Tesla Model 3 electric sedan was marketed as an electric car with more than 528 kilometres on a single charge.
US-based electric car manufacturer Tesla has been forced to change an advertisement about the range for its Model 3 EV in South Korea. The move comes days after the Korean Fair Trade Commission, an antitrust regulator, decided that Tesla had exaggerated the performance of the electric vehicle batteries and began sanctions proceedings against the manufacturer.
The Model 3 sedan was being described on Tesla’s Korean website claiming ‘can drive more than 528 km on a single charge’. However, on its US website, Tesla describes Model 3’s performance as “Go anywhere with “up to” 358 miles of estimated range on a single charge.” 358 miles equates to about 576 kms, and much less than what Tesla claimed in South Korean markets.
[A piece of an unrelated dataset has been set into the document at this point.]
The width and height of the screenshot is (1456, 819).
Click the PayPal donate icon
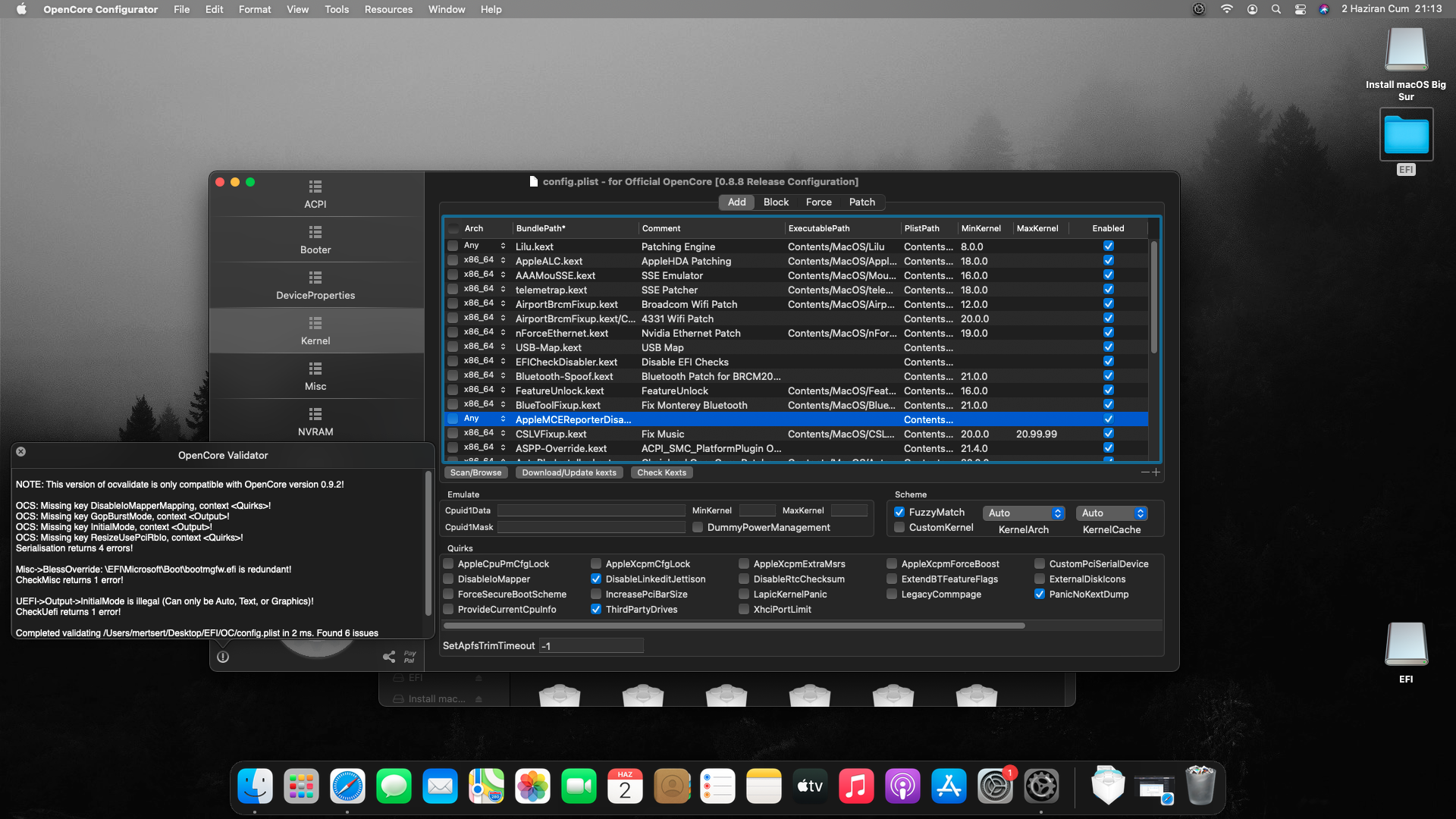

After local media raised the issue and the regulator stepped in, Tesla changed the range from ‘more than’ to a ‘maximum’ 528 kilometres.
The Korea Fair Trade Commission has sent a report to Tesla, saying it violated the Act on Fair Labeling and Advertising. “The KFTC plans to give the automaker the opportunity to respond to our finding and then hold a general meeting to review and determine the extent to which the automaker has violated the law and decide the level of sanctions,” said one of the commission officials.
Tesla is also under scrutiny by the Korean regulator for issues regarding non-compliance. The US-based EV-maker receives an order fee of 100,000 won (roughly converted to around ₹63 lakh) when a domestic consumer tries to buy an electric vehicle through Tesla’s Korean website. However, even if the consumer cancels the order, Tesla reportedly does not return the order fee regardless of whether the vehicle is shipped or not. The Korean Fair Trade Commission says it is an act of infringement on the consumer’s right.